Exercise description: When you reach the line containing "Click the Mehr erfahren button", start transcribing exactly and continue through the last line of the data, skipping every picture.

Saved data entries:
···

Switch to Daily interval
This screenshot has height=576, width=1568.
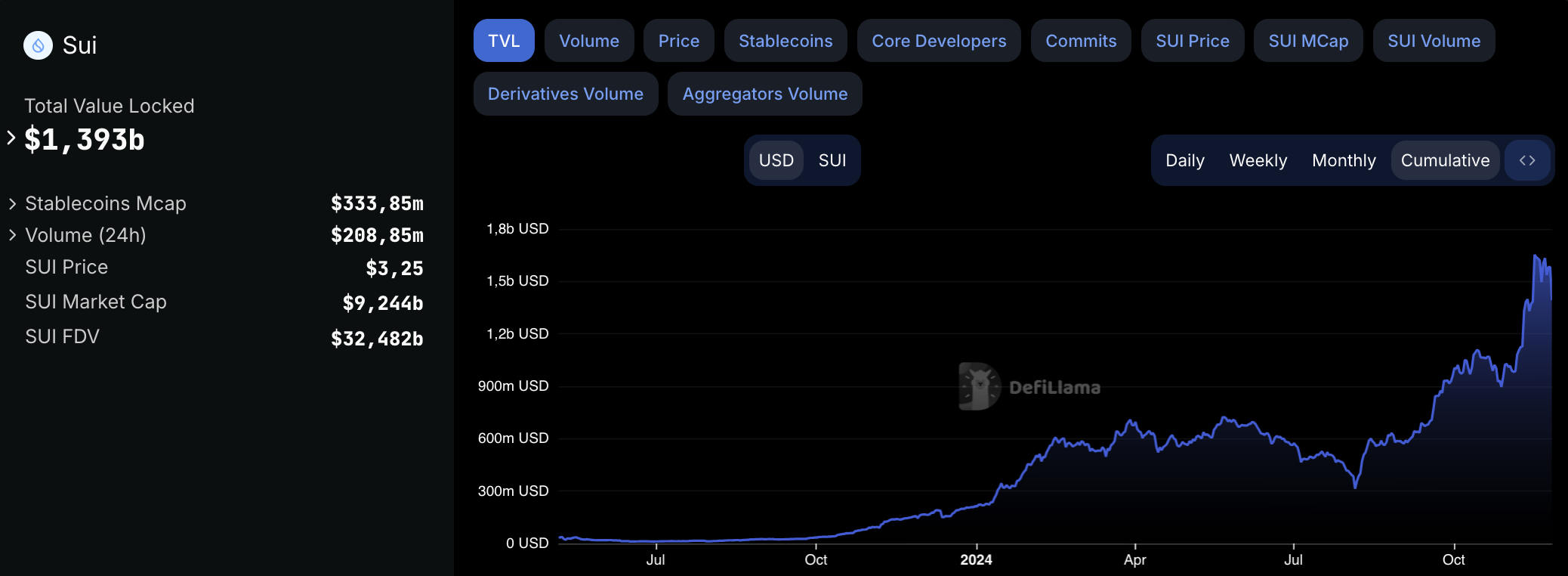click(x=1184, y=160)
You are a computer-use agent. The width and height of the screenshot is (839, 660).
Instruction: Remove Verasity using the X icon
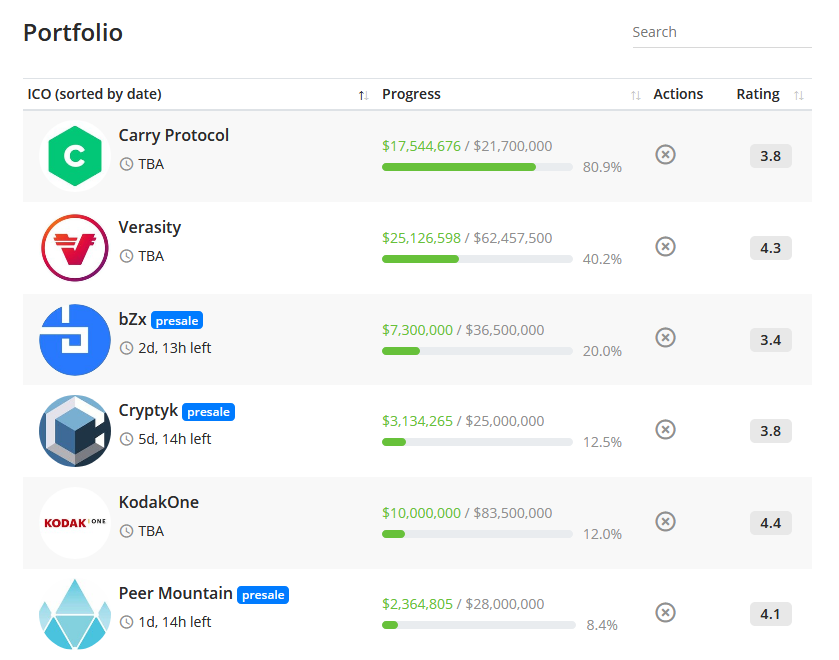(665, 247)
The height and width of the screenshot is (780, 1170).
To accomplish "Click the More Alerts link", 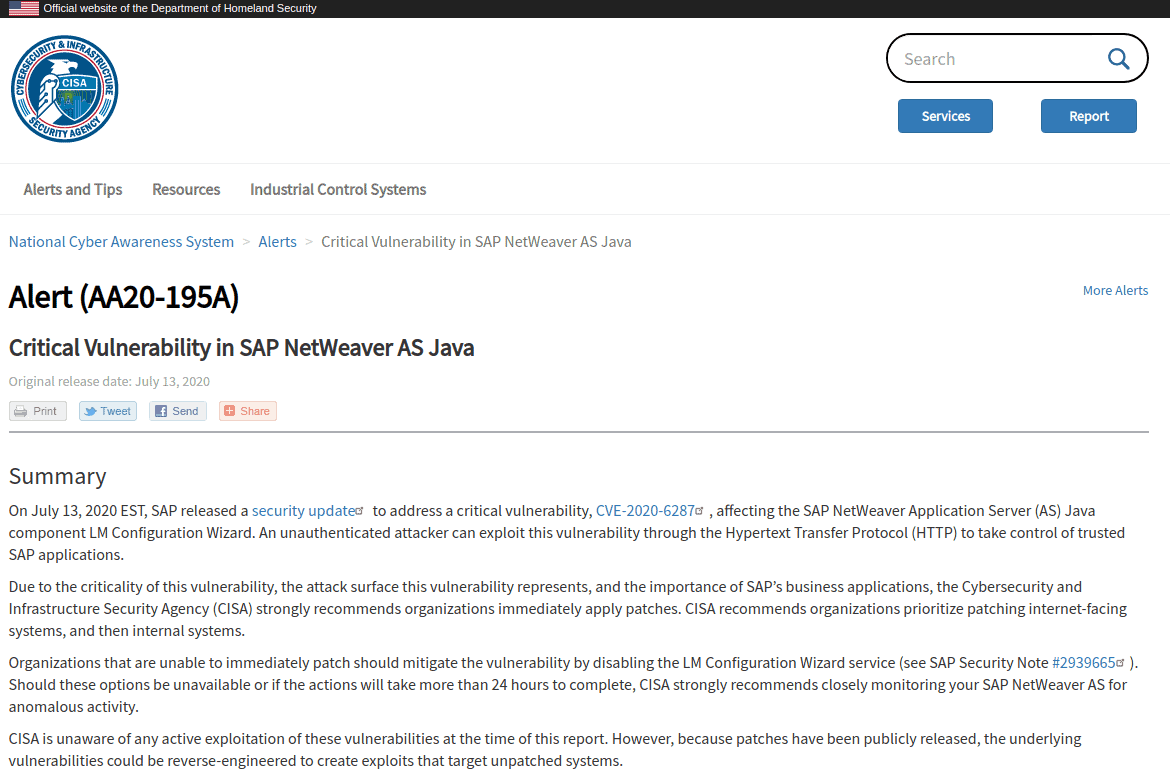I will (x=1115, y=290).
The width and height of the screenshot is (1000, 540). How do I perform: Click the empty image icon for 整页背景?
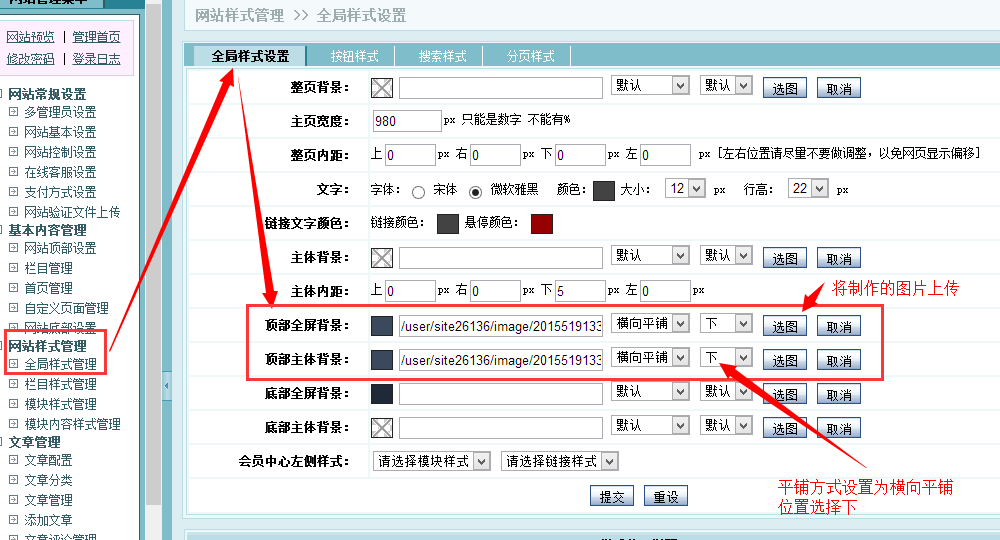382,88
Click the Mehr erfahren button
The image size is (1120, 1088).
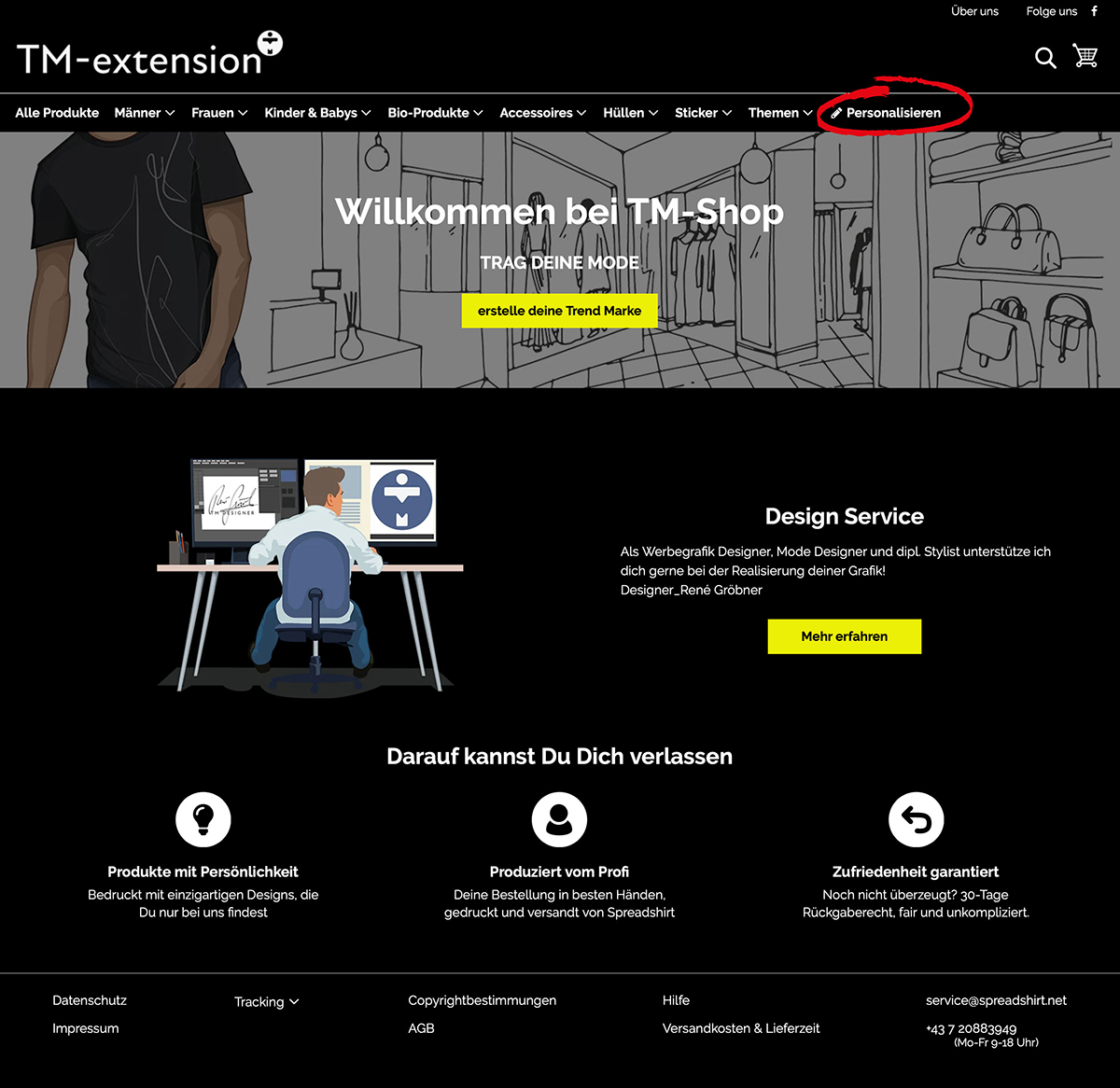(x=844, y=636)
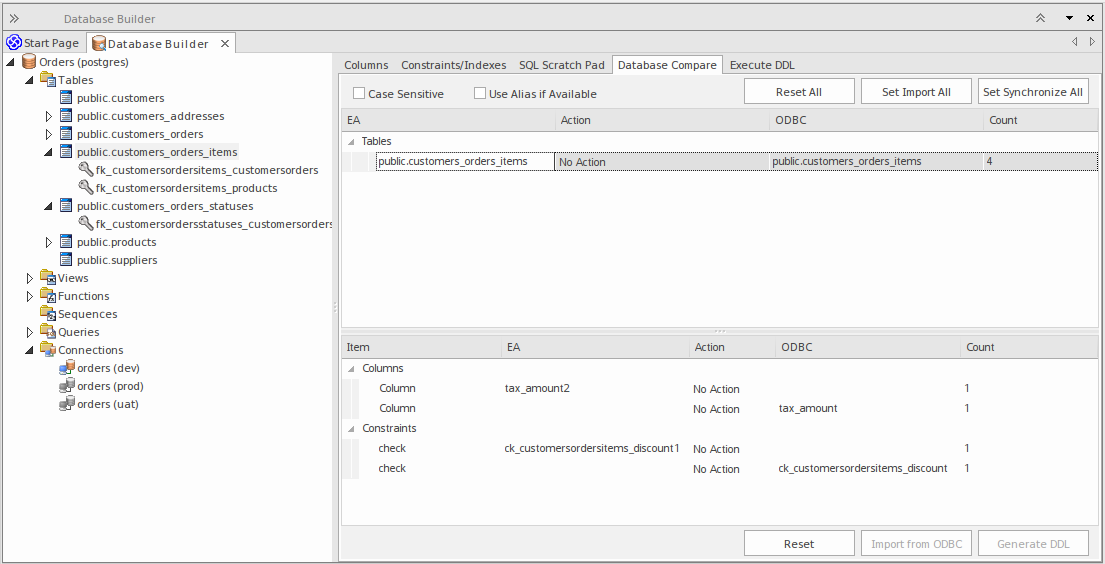Click the fk_customersordersitems_products key icon
1105x564 pixels.
click(x=86, y=188)
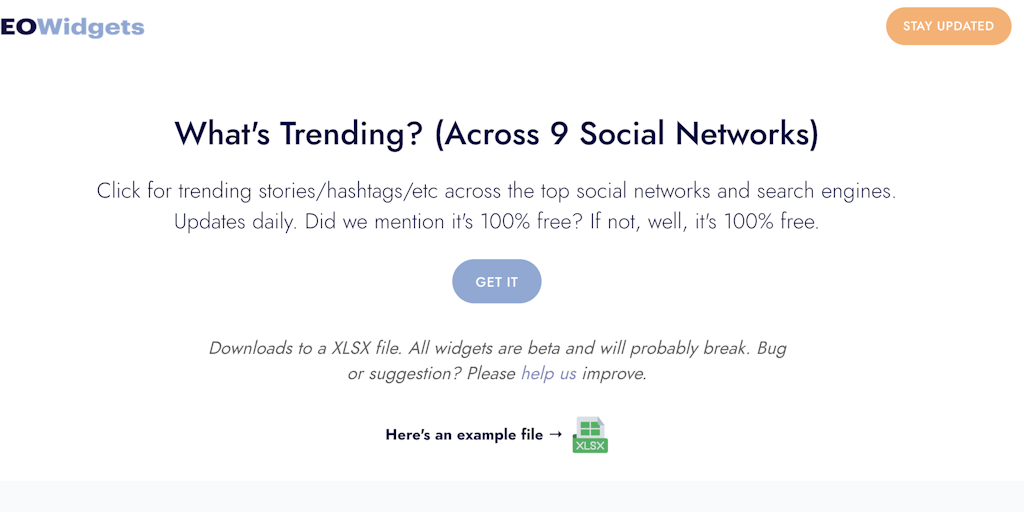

···

Response to this task:
Click the Mehr erfahren button
The image size is (1120, 1088).
(x=844, y=636)
Click the fk_customersordersitems_products key icon
1105x564 pixels.
click(x=86, y=188)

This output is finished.